School Board candidates turn to outside help
School-board candidates still knock on doors, deliver yard signs and write fundraising letters. But for glossy mailers and catchy websites, many are turning to outside help to get their names out to voters.
"The challenge in school-board races is there's no name recognition, they're on the bottom of the ballot and direct mail has to be targeted to people who are likely to vote," said Dick Batchelor, a management consultant who is heading efforts to renew a sales tax for school construction.
In contrast to the staggering war chests amassed by candidates for some elected offices, school-board campaigns are local affairs that tend to stay in the tens of thousands of dollars. That usually means enough money for one or two bulk mailings of postcards, some yard signs and lots of door-to-door campaigning.
Some local candidates are paying for outside help as a way to get the most out of their donations.
"Being the first time running for office, it was a little intimidating," said Linda Kobert, a co-founder of Fund Education Now and one of four candidates for Rick Roach's seat on the Orange County School Board. "It made good business sense" to hire someone to help shape the campaign, she said. "I've been able to spend my time walking neighborhoods instead of finding a graphic designer who can make a back-page ad."
She is one of at least three Central Florida school-board candidates who tapped graphic designer Kit Pepper to help with some combination of mailings, signs, websites and advice. She helps volunteers figure out which houses to visit, writes campaign spots and reminds candidates of deadlines for paperwork. Fees can range from a few thousand dollars to more than $10,000.
"All campaigns, no matter who they are, unless they don't have two nickels to rub together, has to have somebody like me to do layout and design and printing," said Pepper, a former Winter Park resident who has been doing political print work for more than 30 years. That need exists because the post office has strict rules for bulk mailing that require the help of a professional, she said.
Pepper, who lives on a farm in Alabama, describes herself as a graphic artist who has political expertise and bristles at the term "consultant," which she associates with martini lunches and the good ol' boy network. She said she focuses on the look and feel of campaigns, not the politicking.
Kobert used Pepper to redesign her website and develop her printed materials. Joie Cadle, an Orange school board member running for re-election, has turned to Pepper for palm cards, signs, stickers and a mailer.

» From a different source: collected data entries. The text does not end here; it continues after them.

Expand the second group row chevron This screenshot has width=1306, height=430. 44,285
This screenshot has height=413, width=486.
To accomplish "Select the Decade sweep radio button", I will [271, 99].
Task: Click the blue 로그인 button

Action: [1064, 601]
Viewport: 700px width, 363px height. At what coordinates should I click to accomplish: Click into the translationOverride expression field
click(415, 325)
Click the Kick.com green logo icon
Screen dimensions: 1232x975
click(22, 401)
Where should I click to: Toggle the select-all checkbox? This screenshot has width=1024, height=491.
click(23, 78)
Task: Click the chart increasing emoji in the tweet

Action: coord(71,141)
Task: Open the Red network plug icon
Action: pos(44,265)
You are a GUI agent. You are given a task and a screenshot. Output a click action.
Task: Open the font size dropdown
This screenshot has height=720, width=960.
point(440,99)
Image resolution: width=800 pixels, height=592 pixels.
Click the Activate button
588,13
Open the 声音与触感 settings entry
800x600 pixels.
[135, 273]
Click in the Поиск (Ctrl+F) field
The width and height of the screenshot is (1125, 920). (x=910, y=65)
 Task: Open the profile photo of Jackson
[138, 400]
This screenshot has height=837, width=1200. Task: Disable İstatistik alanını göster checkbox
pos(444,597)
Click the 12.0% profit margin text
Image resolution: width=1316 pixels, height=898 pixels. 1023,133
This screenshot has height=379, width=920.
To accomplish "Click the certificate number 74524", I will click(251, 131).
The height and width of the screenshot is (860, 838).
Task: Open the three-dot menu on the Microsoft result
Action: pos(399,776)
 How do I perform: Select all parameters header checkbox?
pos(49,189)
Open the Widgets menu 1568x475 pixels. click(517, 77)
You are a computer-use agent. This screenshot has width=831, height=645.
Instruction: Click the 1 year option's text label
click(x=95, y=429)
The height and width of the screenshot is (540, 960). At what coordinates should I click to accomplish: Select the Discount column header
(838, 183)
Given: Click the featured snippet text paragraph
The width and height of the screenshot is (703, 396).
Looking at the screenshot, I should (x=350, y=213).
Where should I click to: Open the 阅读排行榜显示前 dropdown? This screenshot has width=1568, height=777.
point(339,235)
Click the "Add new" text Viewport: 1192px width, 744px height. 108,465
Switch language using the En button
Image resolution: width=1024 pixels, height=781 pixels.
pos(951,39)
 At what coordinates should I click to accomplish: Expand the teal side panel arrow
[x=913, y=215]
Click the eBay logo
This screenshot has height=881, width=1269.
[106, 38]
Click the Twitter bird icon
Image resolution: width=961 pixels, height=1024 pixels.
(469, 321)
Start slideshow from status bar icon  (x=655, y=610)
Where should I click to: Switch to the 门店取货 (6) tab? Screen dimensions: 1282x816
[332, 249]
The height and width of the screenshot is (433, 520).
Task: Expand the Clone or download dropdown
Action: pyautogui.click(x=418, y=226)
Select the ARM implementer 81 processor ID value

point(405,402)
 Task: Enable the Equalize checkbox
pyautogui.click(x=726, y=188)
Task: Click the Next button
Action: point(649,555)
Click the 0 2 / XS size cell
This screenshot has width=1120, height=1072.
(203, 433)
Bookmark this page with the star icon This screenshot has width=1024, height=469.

"There is no possible way I could reach all the people I represent without being able to mail them," said Joie Cadle, an Orange County School Board member running for re-election in a district that stretches from Winter Park to the outer reaches of east Orange County. While the days of friends assembling mailers in living rooms is over, candidates still do plenty on their own.
"There's still a lot of hands-on I'm doing myself," said Daryl Flynn, an Orange County incumbent facing one challenger. Recently, she's been sticking labels on index cards and attaching them to bags of candy kisses to hand out at a hobnob. Pepper helped her secure a spot on a digital billboard, among other campaign tasks. Cadle is attaching stakes to nearly 1,000 yard signs and delivering them.
Dana Loncar, a consultant who worked on school-board campaigns in 2010 and 2012, said it only makes sense that candidates in a growing county like Orange would hire professionals to help target voters.
The phenomenon is not limited to Orange County.
In Seminole, incumbent Karen Almond has used Pepper in the past.
But this election season she wrote her own materials and hired a friend to send out mailings countywide. "I've done enough campaigns in my life," she said.
Not all candidates have the same level of outside help.
Regina Hellinger, a former public-school teacher running in District 3 against Kobert, doesn't have a resource like Pepper, but is paying a friend of a friend to manage her campaign. "I'm a teacher who is dedicated to having a positive impact on education. In order to get to do that, I need someone who knows political campaigns," she said.
And both Joshua Katz, a teacher running against Cadle, and Rich Sloane, a candidate for Diane Bauer's open seat in Seminole County, say they are relying on a network of volunteers to help their campaigns.
"It's a steep learning curve, but I don't feel I'm at a disadvantage," Katz said.
Sloane, director of community relations for UCF's College of Education, said his first run for office has been eye-opening.
"It's a very intense, very expensive, very time-consuming process," he said. "You see what goes on behind the curtain."